A house energy rating highlights areas of thermal inefficiency, which allows for changes in design to comply with the National House Energy Rating Scheme (NatHERS)
What types of buildings do the “6-Star” requirements apply to?
- All Class 1 buildings (detached house, unit or town house)
- All Class 2 buildings (apartments) and
- Class 10a buildings (such as garage) that have a conditioned space (heated or cooled) attached to a Class 1 building.
The 6-Star requirements also apply to new work on an existing residential building such as additions, extensions and alterations.
What are the main changes introduced by the “6-Star” requirements?
- more insulation is needed to meet increased minimum R values
- more stringent glazing provisions
- compensation for ceiling insulation loss from openings such as exhaust vents and downlights
- new requirements for fixed lighting.
Achieving the “6 Star” level
“6 Star” refers to the required level of thermal performance for the building. That level can be achieved by either:
•complying with the relevant elemental Deemed-to-Satisfy Provisions in the BCA; or
•achieving an energy rating of not less than 6 Stars using house energy rating software that complies with the National House Energy Rating Scheme (NatHERS);or
•reducing the heating or cooling loads (verified by energy rating software) and complying with specific energy-saving features such as the testing and installation of insulation, thermal breaks, compensation for downlights, floor edge insulation and building sealing.

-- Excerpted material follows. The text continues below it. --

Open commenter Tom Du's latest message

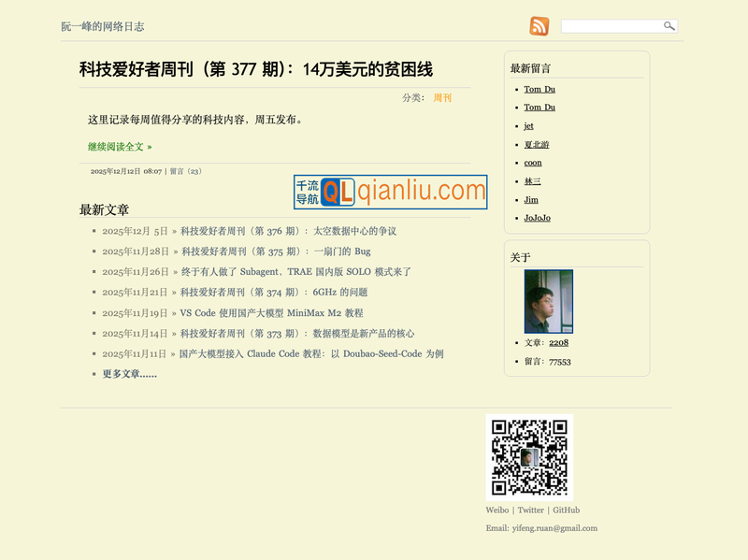coord(539,89)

How is compliance with “6-Star” verified?
The Building Act 2000 requires a permit for new building work to ensure it will comply with the National Construction Code (NCC). The design of new homes and extensions is assessed against the NCC by a building surveyor for the issue of a Certificate of Likely Compliance. This assessment includes checking for compliance with the 6-Star energy efficiency requirements.
Complete Service from House Energy Rating to Building Completion.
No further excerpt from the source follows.